As a child, we were allowed to go to the markets with Dad in the afternoon after school… this did not happen often as I remember him going in to the markets mainly in the early mornings in the early days. You had the choice of taking in your produce in the afternoon, before the sale days, or early on the morning of the sale days, which were Monday, Wednesday and Friday...

In those days, all produce was handled by hand. There were very few forklifts in use in the markets for two very good reasons: one was that all the market floors were about four or five feet off the ground, so they were level with the average height of a truck tray... ; the other reason was that growers’ produce was not sent to market on pallets, as it is these days, and every item had to be loaded on and off the trucks by hand.

“All root crops and marrows were marketed in half potato sacks. The growers cut them in half and sewed together the bottom of the top half to make two sacks… cabbages were marketed in large chaff bags, which are bags that had been used for chaff for horses. They were very large bags and when full of cabbages they were very heavy to load on to your truck in the garden and to unload at the markets. Pumpkins were all marketed in potato sacks. Cauliflowers were all individually handled.

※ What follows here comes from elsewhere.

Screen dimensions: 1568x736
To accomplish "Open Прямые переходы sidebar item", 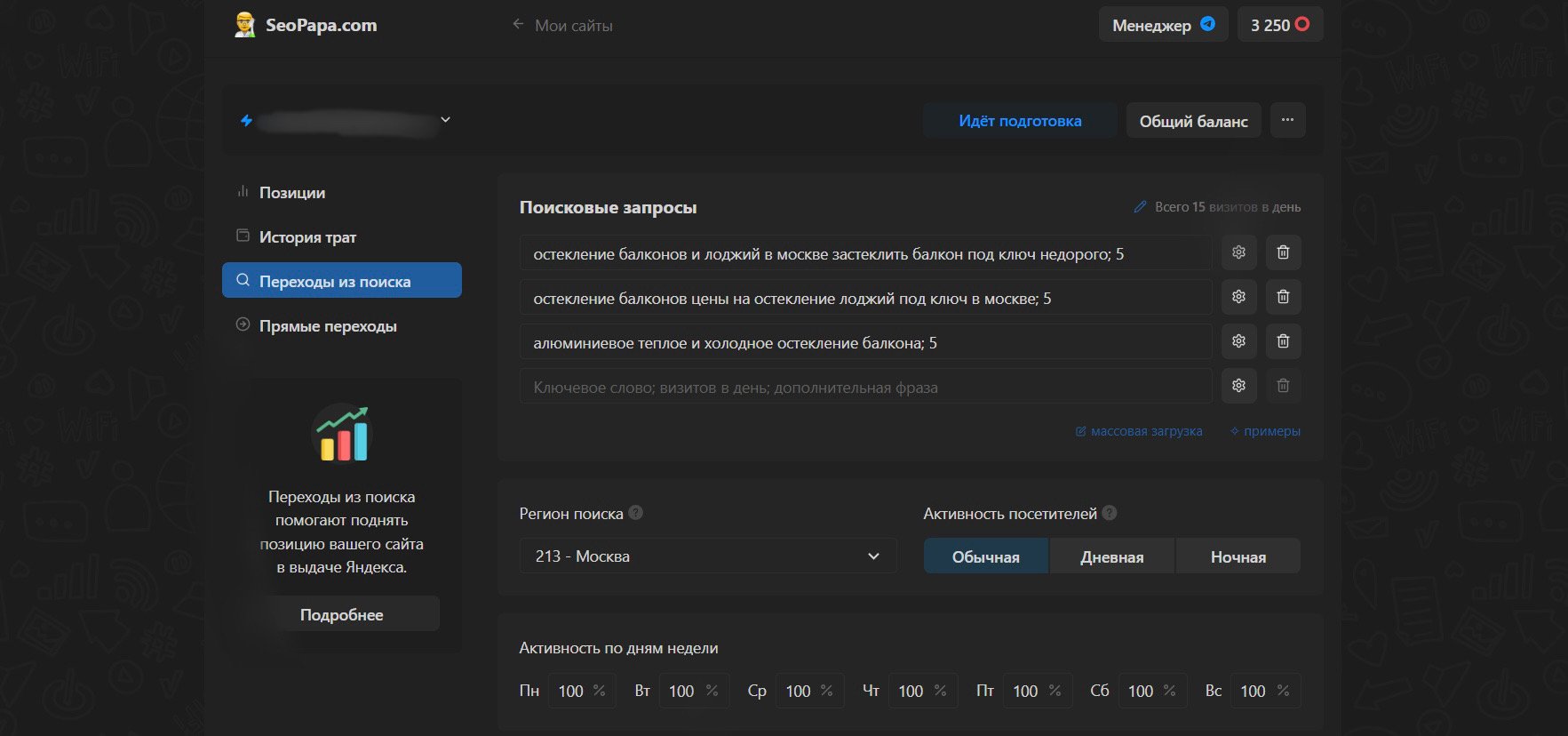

They had to be carried out to a truck from the garden beds and stacked in a special way on the truck so that they stayed in a stack on the way to market. Then each one had to be carried from the truck and stacked on the market floor in small heaps waiting to be sold. I think you had to make up cases yourself to market lettuces and celery. The whole business was very slow and timeconsuming compared to the forklift operation today.

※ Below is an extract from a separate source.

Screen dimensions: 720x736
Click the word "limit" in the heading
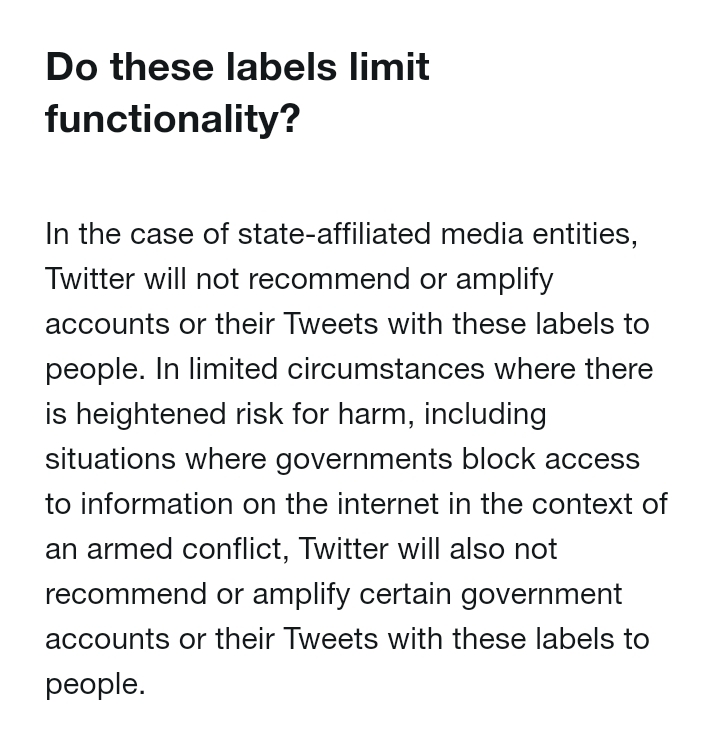tap(389, 67)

Once the siren sounded and the auction floors began selling, there was a great atmosphere of hustle and bustle, and noise. The auctioneer on each floor would be going flat out, taking bids and selling each grower’s product in turn as they progressed down the line. Buyers would be rushing from floor to floor to buy the produce they wanted. There were growers of very good produce, whose produce always sold well and commanded the best prices of the day. Buyers would run from floor to floor to try to secure these lines...

Buyers would sell their empty bags and boxes to dealers, and growers could then go to these dealers and buy them to re-use in the garden. I did this on many occasions over the years. All growers’ trucks had to be unloaded and out of the markets by 7am sharp. At this time, a siren used to sound and all of the buyer’s trucks were then allowed to come into the markets and park so that they could load the produce that they purchased.

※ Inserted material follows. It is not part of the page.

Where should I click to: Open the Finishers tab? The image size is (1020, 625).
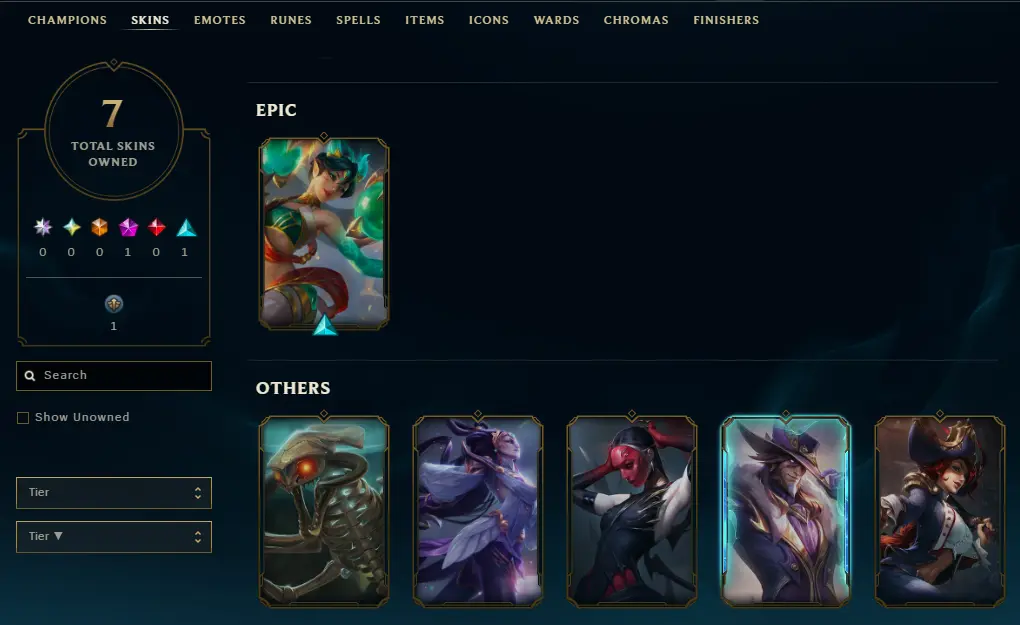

The buyer’s trucks waiting to come into the markets proved to be a real problem for the Metropolitan Markets Trust, which ran the markets, and the police… There was keen competition among them to enter the markets first, to obtain the best location to park to load up their vehicles. They all wanted to be first in and they had to form a long queue, which extended from the market entrance in Market Place out onto Wellington Street and a considerable distance down this street… This in turn created traffic problems for other road users.

With the development of new growing areas in Geraldton, Carnarvon and Kununurra, large semi-trailer trucks were needed to bring produce to the markets and they were far too big in length to manoeuvre around the old market laneways. Established in 1929, when they relocated from the original markets (thought to be in James Street, Northbridge), it was at a time when trucks were quite small and there were still some horse and carts still operating. By 1980, things had changed so much that it was urgent to relocate again… The Metropolitan Markets shifted to Canning Vale.

It was a sad day when the old markets finally closed, although there was excitement at the prospect of starting afresh. The West Perth market was so alive and so full of market atmosphere. Especially on sale days, with the auctions in full swing and the hustle and bustle associated with it, it was full of personality. People were all thrown together because of the size of the place. While the size was full of problems, to a very large degree it was what kept everyone together and made this old market such a special place to work in and be part of. It was a world of its own and I am very glad that I was part of it for many years.